GROUP_SECURITY_INFORMATION Sets the object's primary group SID. The hService handle must have WRITE_OWNER access, or the calling process must be the object's owner.
OWNER_SECURITY_INFORMATION Sets the object's owner security identifier (SID). The hService handle must have WRITE_OWNER access, or the calling process must be the object's owner or have the SE_TAKE_OWNERSHIP_NAME privilege enabled.
SACL_SECURITY_INFORMATION Sets the object's system access control list (SACL). The hService handle must have ACCESS_SYSTEM_SECURITY access. The proper way to obtain this access is to enable the SE_SECURITY_NAME privilege in the caller's current access token, open the handle for ACCESS_SYSTEM_SECURITY access, and then disable the privilege.

lpSecurityDescriptor
[in] Pointer to a SECURITY_DESCRIPTOR structure containing the new security information.

Return Values

If the function succeeds, the return value is nonzero.

If the function fails, the return value is zero. To get extended error information, call GetLastError.

Errors

The following error codes can be set by the service control manager. Other error codes can be set by the registry functions that are called by the service control manager.

Value Meaning
ERROR_ACCESS_DENIED The specified handle was not opened with the required access, or the calling process is not the owner of the object.
ERROR_INVALID_HANDLE The specified handle is invalid.
ERROR_INVALID_PARAMETER The specified security information or security descriptor is invalid.
ERROR_SERVICE_MARKED_FOR_DELETE The specified service has been marked for deletion.

Remarks

The SetServiceObjectSecurity function sets the specified portions of the service object's security descriptor, based on the information specified in the lpSecurityDescriptor buffer.
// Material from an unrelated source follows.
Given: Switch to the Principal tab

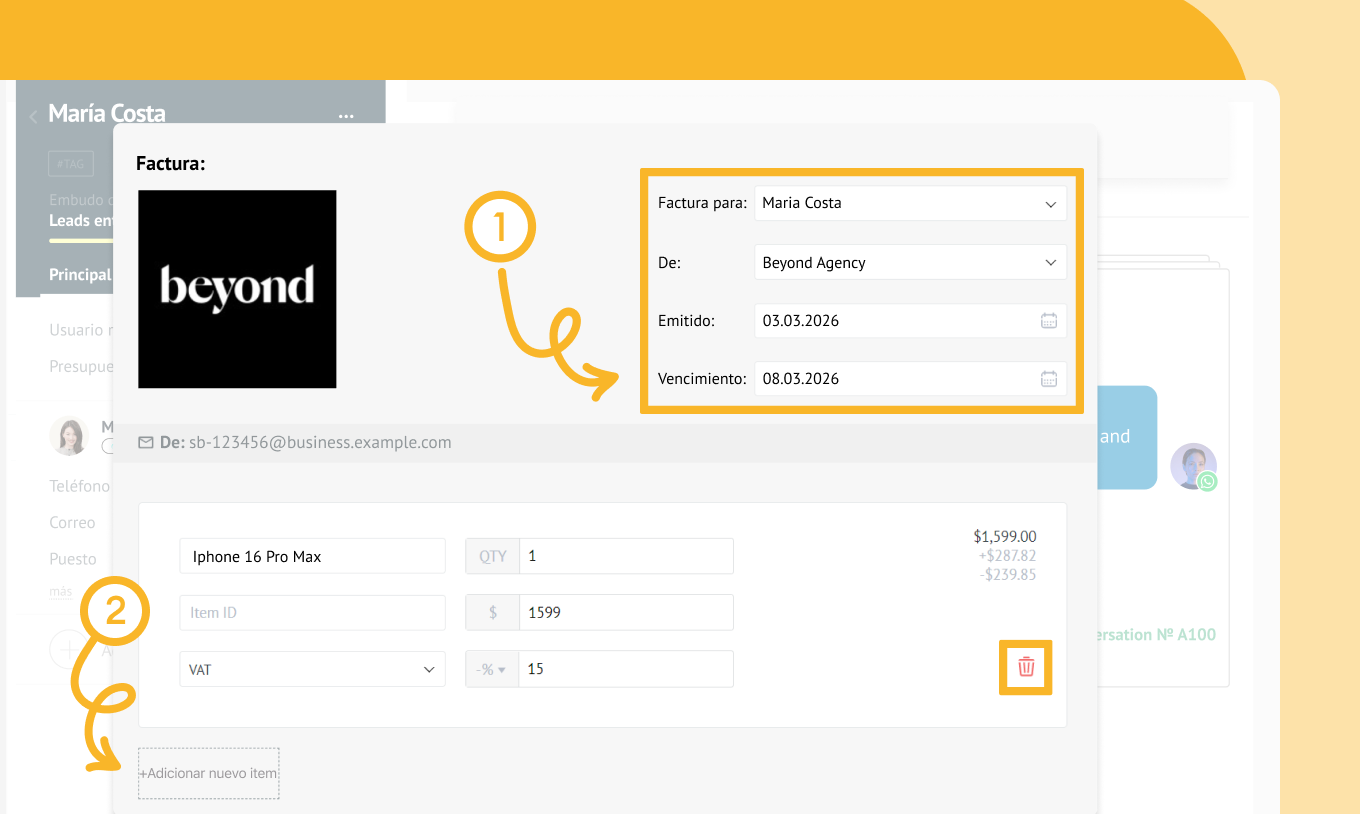Looking at the screenshot, I should click(x=80, y=275).
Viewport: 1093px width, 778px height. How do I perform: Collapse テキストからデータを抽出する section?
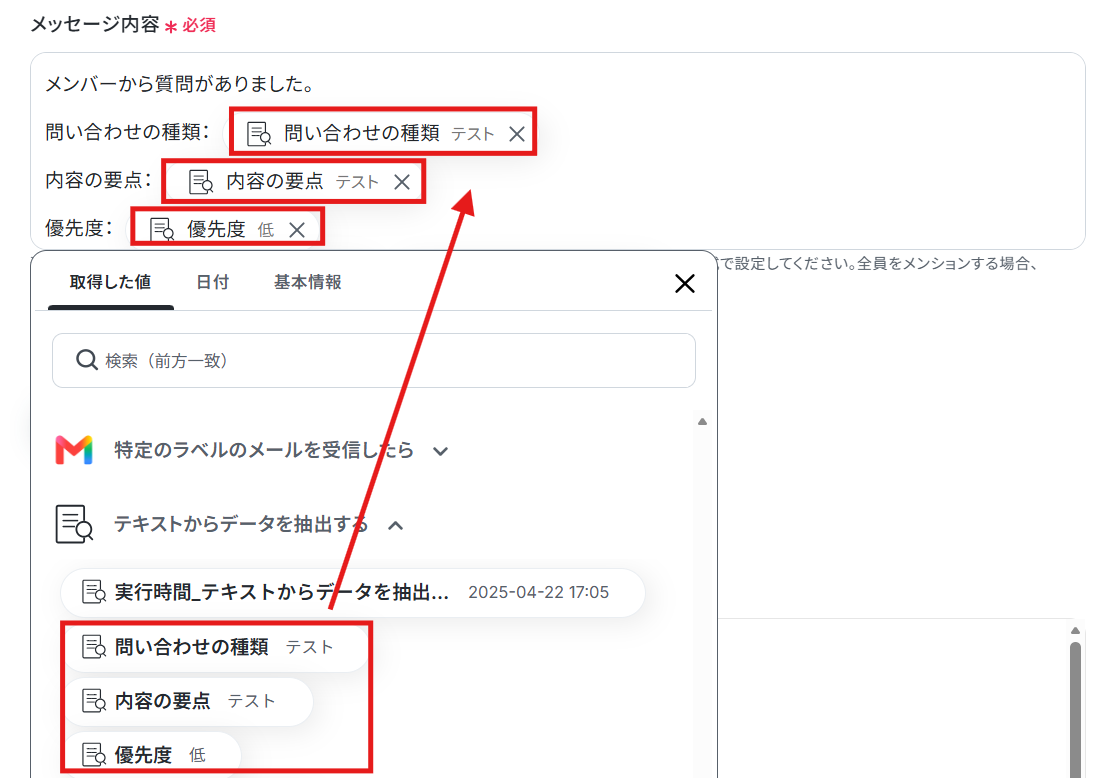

This function replaces any or all of the security information associated with the service object, according to the flags set in the dwSecurityInformation parameter and subject to the calling process's access rights.

When a service is created, the service control manager assigns a default security descriptor to the service object. To retrieve a copy of the security descriptor for a service object, call the QueryServiceObjectSecurity function. For a description of the default security descriptor for a service object, see Service Security.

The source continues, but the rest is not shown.